* Exercise aim: Return each line of the data below that contains the string "Where", treating uppercase and lowercase as different.

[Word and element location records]
..............................

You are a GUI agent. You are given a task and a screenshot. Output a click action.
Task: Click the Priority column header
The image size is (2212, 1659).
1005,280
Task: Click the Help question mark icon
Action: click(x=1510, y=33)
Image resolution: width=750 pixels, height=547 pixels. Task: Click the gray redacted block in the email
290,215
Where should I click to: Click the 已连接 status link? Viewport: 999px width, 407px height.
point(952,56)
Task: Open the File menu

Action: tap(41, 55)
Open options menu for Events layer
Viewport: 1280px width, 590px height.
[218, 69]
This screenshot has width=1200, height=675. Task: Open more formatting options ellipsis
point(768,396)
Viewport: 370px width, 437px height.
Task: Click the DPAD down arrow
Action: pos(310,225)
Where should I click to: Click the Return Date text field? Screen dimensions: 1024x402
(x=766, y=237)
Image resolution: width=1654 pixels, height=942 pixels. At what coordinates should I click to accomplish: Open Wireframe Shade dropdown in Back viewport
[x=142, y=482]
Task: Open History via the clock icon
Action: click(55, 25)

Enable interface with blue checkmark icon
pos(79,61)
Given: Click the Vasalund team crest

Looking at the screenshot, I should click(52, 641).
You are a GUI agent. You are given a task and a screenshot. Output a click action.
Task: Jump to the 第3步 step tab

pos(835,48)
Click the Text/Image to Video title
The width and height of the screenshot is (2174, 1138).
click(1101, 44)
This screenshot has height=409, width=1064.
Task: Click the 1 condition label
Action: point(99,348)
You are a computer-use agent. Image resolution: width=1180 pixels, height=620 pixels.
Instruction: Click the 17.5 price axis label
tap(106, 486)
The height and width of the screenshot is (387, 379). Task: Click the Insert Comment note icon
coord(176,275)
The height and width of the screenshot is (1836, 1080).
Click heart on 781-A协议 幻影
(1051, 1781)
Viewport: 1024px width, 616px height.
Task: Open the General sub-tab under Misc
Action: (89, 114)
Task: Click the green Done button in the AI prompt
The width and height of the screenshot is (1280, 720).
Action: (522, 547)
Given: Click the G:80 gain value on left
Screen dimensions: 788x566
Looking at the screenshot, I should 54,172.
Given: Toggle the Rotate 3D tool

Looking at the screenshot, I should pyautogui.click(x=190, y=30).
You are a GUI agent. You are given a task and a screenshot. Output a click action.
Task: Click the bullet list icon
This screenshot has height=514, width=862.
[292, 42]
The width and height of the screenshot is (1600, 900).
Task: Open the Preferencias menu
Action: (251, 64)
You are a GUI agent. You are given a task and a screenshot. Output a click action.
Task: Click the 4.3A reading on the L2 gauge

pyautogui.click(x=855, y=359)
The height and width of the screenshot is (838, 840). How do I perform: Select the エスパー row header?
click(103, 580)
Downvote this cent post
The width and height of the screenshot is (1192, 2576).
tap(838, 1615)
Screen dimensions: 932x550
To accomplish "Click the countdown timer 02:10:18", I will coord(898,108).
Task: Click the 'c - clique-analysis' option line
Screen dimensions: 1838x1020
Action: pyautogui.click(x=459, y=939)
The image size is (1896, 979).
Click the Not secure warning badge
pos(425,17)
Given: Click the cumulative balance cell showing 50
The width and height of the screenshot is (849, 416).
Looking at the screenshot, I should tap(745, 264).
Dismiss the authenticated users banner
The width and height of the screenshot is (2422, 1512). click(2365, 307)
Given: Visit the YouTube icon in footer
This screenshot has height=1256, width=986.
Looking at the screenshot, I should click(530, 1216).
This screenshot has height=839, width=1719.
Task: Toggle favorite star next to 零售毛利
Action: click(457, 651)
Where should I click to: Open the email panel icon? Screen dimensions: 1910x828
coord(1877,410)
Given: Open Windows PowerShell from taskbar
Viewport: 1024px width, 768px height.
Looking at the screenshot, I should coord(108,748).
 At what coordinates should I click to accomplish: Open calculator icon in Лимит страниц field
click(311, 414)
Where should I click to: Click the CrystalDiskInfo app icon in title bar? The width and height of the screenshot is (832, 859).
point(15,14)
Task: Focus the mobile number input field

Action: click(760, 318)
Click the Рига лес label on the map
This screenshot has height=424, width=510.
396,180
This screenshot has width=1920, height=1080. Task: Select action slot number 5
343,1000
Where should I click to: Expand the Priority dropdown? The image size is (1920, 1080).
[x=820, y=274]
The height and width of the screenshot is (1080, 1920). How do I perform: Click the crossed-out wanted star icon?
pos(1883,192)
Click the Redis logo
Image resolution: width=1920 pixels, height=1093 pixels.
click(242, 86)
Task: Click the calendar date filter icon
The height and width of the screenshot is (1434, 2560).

..............................

* Output below:
Where should I click to: Click the 已连接 status link? Viewport: 999px width, 407px height.
Where should I click to: Click the Return Date text field? Screen dimensions: 1024x402
Where should I click to: Open the email panel icon? Screen dimensions: 1910x828
Where should I click to: Click the CrystalDiskInfo app icon in title bar? The width and height of the screenshot is (832, 859).
Where should I click to: Expand the Priority dropdown? The image size is (1920, 1080).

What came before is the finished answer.